Let $(U, \varphi)$ be a smooth chart for $M$ containing $p$. With respect to this chart, we can write $v$ as a linear combination in terms of the standard basis for $T_pM$:

$$v = \sum\limits_{i=1}^n v^i\frac{\partial}{\partial x^i}\bigg\vert_p$$

Then we compute

$$v(f \circ F) = \sum\limits_{i=1}^n v^i\frac{\partial(f \circ F)}{\partial x^i}\bigg\vert_p = \sum\limits_{i=1}^n v^i\frac{\partial(f \circ F \circ \varphi^{-1})}{\partial x^i}\bigg\vert_{\varphi(p)} = \sum\limits_{i=1}^n v^i f'(F(p))\frac{\partial(F \circ \varphi^{-1})}{\partial x^i}\bigg\vert_{\varphi(p)}$$ by the ordinary chain rule $$ = f'(F(p))\sum\limits_{i=1}^n v^i \frac{\partial(F \circ \varphi^{-1})}{\partial x^i}\bigg\vert_{\varphi(p)} = f'(F(p))\sum\limits_{i=1}^n v^i \frac{\partial F}{\partial x^i}\bigg\vert_p = f'(F(p)) vF$$

Answer 3

I just noticed this question.
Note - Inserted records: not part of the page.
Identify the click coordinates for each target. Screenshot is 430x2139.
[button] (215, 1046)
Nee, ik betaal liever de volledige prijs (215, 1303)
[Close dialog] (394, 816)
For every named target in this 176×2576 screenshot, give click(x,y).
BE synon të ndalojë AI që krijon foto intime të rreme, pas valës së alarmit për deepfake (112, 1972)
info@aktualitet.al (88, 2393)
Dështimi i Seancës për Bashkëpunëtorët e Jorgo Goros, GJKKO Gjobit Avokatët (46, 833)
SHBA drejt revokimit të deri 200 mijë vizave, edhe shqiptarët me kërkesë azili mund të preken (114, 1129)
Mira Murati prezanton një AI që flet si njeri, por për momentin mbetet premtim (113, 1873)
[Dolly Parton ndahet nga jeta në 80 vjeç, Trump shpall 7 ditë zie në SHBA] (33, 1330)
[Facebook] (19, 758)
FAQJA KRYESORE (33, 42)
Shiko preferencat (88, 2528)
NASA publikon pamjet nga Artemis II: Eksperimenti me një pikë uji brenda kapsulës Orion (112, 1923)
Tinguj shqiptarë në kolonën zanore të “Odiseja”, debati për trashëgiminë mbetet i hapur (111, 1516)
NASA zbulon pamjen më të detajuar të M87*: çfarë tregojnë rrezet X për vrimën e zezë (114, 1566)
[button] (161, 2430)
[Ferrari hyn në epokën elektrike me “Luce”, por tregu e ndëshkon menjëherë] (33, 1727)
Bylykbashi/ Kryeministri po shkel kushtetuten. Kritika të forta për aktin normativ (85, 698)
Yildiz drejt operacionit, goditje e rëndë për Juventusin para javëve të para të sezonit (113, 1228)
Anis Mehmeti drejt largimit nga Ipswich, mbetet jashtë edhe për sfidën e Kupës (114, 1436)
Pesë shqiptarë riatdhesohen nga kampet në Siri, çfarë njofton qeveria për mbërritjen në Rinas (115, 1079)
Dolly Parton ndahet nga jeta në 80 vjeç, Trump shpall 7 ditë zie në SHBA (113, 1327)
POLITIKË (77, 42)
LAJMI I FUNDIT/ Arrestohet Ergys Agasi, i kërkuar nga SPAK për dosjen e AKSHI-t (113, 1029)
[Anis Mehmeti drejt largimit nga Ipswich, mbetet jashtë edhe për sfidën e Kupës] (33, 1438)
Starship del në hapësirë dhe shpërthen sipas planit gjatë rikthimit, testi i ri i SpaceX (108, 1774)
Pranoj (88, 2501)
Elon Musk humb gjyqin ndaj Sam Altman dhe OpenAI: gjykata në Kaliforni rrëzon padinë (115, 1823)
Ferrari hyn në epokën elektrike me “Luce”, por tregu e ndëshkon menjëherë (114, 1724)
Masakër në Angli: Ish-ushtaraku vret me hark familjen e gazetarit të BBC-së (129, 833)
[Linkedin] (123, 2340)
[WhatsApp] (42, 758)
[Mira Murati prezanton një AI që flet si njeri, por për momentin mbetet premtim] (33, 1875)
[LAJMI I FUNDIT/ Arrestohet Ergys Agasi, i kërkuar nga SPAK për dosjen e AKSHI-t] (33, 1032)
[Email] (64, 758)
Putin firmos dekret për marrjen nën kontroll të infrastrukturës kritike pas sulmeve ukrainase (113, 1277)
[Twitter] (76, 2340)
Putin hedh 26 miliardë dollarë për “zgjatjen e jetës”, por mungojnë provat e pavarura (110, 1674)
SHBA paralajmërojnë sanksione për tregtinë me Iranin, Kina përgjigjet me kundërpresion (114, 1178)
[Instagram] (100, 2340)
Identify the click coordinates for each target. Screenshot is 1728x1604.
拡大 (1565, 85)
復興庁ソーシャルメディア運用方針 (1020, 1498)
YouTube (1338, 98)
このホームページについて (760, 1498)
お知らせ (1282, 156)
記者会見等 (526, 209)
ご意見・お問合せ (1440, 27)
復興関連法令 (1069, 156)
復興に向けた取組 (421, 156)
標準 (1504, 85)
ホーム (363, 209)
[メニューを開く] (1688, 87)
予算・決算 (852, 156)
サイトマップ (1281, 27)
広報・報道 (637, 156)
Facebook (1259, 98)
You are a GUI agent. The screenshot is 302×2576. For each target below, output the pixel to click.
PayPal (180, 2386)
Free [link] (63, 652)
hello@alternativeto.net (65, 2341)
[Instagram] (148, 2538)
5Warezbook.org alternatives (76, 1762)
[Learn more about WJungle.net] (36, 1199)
This was a big oversight on my part -- when I wrote that equation for $df_p$, I was thinking of $df_p$ as a covector, conveniently blanking out the fact that covectors aren't introduced until Chapter 11.

Instead, I should have phrased this in terms of the action of vectors on functions. Here's what I should have written, starting two lines above the displayed formula for $df_p$ on page 119:

For each $\alpha$ such that $p\in U_\alpha$, we have $f_\alpha(p)=0$ and $v(f_\alpha) = v^n>0$ by Proposition 5.41. Thus $$ v(f) = \sum_\alpha \big( f_\alpha(p) v(\psi_\alpha) + \psi_\alpha(p) v(f_\alpha)\big). $$ For each $\alpha$, the first term in parentheses is zero and the second is nonnegative, and there is at least one $\alpha$ for which the second term is positive. Thus $v(f)>0$, which implies that $df_p(v) = (vf) d/dt\big|_{f(p)}\ne 0$, where $t$ is the standard coordinate on $\mathbb R$.

EDIT: I just added this as a correction in my online list.